BÖLÜM 9

165 16 10
                                    

BÖLÜM 9

-Ah haklısın. Şey...Son bir sorum var. Özel gücün ne?

Jongsuk durdu. Arkasındaki kıza bakıp gülümsedi.

-Bu konuyla çok ilgilisin bakıyorum.

-Evet ilgimi çeken bir konu.

-Hey Jieun-ah! Söylesene dün akşam ne yemek yedin?

Jieun şaşırmıştı. Ne alakaysa şimdi yemek? Hatırlamıyordu bile.

-Türkiye'den arkadaşların gelmişti değil mi? Dün akşam sana Türk yemekleri yapmış olmasınlar?

Hah doğru kızlar ona Türk yemekleri yapmışlardı. Ama bir dakika!! Nasıl?

-Yah!!! Sen bunu nereden biliyorsun!!

-Ee özel gücümü soran sendin.

Jongsuk muzipçe gülüp içeri girdi.

-Ah geldin mi Jongsuk. Jieun nerede?

-Oh?! Buradaydı.

Jieun Jongsuk'un özel gücünü duyduktan sonra durakalmıştı kapıda. Büyükannesi daha önce bahsetmişti ona özel gücü olan agnotiyalardan ama ilk kez böyle bir şeye şahit oluyordu.

Nasıl bilmişti? Vay canına!! Peki özel güç bu muydu yani? İnsanların neler yediklerini bilmenin neresi eğlenceli ki? Hayır yani ne işe yarar?

-Hey Jieun! Büyükannen seni bekliyor nerede kaldın? Girsene.

Jongsuk kızı şok olmuş ve düşüncelere dalmış halde kapıda görünce gülümsemeden edemedi.
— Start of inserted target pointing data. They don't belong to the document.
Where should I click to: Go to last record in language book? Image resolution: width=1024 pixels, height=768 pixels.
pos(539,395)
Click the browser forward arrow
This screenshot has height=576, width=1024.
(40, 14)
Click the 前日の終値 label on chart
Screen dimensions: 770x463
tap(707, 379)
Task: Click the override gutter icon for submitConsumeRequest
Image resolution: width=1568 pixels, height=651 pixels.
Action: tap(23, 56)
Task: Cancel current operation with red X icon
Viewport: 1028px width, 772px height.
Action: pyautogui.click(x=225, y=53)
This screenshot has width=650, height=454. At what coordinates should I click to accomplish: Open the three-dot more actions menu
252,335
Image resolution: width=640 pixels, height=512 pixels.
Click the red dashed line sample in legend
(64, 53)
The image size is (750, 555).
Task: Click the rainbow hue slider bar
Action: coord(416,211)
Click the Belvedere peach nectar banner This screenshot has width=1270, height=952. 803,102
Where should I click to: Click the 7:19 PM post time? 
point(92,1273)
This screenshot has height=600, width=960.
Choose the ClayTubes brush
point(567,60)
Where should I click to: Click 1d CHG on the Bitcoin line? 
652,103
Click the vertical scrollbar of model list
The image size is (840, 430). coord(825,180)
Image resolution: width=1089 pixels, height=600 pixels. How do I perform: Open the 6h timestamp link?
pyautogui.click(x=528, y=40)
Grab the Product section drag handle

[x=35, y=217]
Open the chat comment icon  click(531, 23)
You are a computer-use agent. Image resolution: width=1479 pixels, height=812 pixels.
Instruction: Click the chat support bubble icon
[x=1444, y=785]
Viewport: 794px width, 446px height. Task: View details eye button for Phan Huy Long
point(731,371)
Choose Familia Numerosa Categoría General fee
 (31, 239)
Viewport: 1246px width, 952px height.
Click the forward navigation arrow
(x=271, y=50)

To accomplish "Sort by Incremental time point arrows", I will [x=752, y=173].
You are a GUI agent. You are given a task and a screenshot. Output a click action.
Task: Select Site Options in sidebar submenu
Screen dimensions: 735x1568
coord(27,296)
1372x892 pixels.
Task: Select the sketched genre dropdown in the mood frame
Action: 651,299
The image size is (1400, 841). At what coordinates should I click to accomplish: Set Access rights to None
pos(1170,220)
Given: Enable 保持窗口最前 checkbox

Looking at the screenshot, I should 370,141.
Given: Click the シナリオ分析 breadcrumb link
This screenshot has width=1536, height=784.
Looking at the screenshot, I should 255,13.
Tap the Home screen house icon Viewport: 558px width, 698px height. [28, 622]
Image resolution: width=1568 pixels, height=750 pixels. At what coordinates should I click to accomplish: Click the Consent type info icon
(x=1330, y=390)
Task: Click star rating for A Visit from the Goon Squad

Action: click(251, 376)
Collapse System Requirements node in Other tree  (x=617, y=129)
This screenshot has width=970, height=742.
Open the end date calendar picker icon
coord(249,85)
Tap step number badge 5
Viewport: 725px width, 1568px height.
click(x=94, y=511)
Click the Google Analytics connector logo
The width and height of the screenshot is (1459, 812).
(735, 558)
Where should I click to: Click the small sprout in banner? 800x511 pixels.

-A-ah şey.. A-ayakkabıları düzeltiyordum da.. Bu bir Türk geleneği kızlardan öğrendim.

~Aishhh rezil oldum.~

-Büyükanne özür dilerim ben bir an nasıl davranacağımı bilemedim. Üzgünüm. Ama bana daha önce söylemeliydin.

-Haklısın kızım. Evet haklısın ama üzülmeni istemedim.

Odanın köşesinde oturan Jongsuk yavaşça ayaklandı.

-Büyükanne ben gideyim artık.Bugün bizim Ki Joon'a ilaç siparişini veririm yarına hazırlar. Gece bitkileri toplamak için çıkmamız gerekecek. O yüzden gitsem iyi olur.

-Peki evladım. Ki Joon'a da çok selamlarımı söyle. Ah yavrucuğum benim ilaçlarım için çok uğraşıyor.

-Yarın uğrarım tekrar. O zamana kadar kendine iyi bak tamam mı büyükanne.

-Sizi geçireyim.

Jieun Jongsuk'a bahçe kapısına kadar eşlik etti.

-Bugün yaptığım saygısızlıltan dolayı tekrar özür dilerim ,Deyip eğilerek özür diledi Jieun.

-Bu çok normal merak etme özre gerek yok ayrıca bildiğim kadarıyla aynı yaştayız saygı ifadeleriyle konuşmak zorunda değilsin.

Jongsuk kıza sıcak bir gülümseme "bahşetti". Ve devam etti.

-Bu arada eğer agnotiyalar hakkında sorun olursa her zaman sorabilirsin. Numaram burada yazıyor. Çekinmene gerek yok. Yarın görüşürüz Jieun.

Jongsuk yine o şirin gülümsemesiyle bakıyordu

Jieun ne diyeceğini bilemedi. Jongsuk'un uzattığı kartı alıp sadece kafasını salladı.

.......

Jongsuk gumiho olan arkadaşı Bong Ki Joon'la birlikte yaşadığı evine gelmişti.Ev sessizdi. Işıklar da yanmıyordu. Ki Joon evde olacağını söylemişti halbuki. Uyuyor muydu yoksa?

Jongsuk tüm odalara baktı ama Ki Joon yoktu. Banyoda da kimse yoktu. Ki Joon'un ayakkabılarını kontrol etti.Hah işte dağ ayakkabıları yoktu.

Neden haber vermeden gitmişti ki? Daha önce bitkiler için hiç tek başlarına ormana gitmemişlerdi. Bu çocuk şimdi neden haber vermeden tek başına çıkıp gitmişti?

Jongsuk telefonunu çıkarıp Ki Joon'u aradı. Telefon uzun uzun çaldı ama açan yoktu. Bu da neydi böyle. Şüphelenmeli miydi??